Report each line of the records below that uses the word "arrow".

Provided information:
* * *

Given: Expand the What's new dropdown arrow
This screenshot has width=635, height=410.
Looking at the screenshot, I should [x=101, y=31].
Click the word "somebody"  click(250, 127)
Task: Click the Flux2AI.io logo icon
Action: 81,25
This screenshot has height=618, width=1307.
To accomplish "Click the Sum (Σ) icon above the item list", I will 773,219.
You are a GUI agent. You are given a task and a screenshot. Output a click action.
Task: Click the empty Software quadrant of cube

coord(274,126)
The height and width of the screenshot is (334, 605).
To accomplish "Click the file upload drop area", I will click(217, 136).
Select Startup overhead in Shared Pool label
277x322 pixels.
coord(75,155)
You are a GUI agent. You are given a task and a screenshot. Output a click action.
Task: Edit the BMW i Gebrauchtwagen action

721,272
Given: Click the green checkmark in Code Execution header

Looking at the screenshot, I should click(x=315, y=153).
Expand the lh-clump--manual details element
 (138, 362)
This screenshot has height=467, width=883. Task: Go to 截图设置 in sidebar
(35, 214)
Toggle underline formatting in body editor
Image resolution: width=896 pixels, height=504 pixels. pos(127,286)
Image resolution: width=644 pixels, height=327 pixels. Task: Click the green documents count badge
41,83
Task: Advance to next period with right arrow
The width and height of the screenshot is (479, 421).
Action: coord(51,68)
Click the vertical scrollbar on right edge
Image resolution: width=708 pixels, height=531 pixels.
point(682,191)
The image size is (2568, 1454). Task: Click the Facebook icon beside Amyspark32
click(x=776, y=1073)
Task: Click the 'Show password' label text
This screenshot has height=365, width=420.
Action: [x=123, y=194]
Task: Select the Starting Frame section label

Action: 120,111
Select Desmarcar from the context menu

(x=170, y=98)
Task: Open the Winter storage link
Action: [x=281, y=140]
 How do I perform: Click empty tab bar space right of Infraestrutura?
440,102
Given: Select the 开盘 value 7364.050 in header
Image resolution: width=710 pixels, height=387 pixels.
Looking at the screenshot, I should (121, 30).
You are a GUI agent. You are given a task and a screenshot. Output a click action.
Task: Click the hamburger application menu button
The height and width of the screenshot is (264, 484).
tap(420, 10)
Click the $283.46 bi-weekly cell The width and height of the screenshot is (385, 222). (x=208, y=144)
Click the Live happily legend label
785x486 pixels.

* * *

Exercise output:
Given: Expand the What's new dropdown arrow
Task: Advance to next period with right arrow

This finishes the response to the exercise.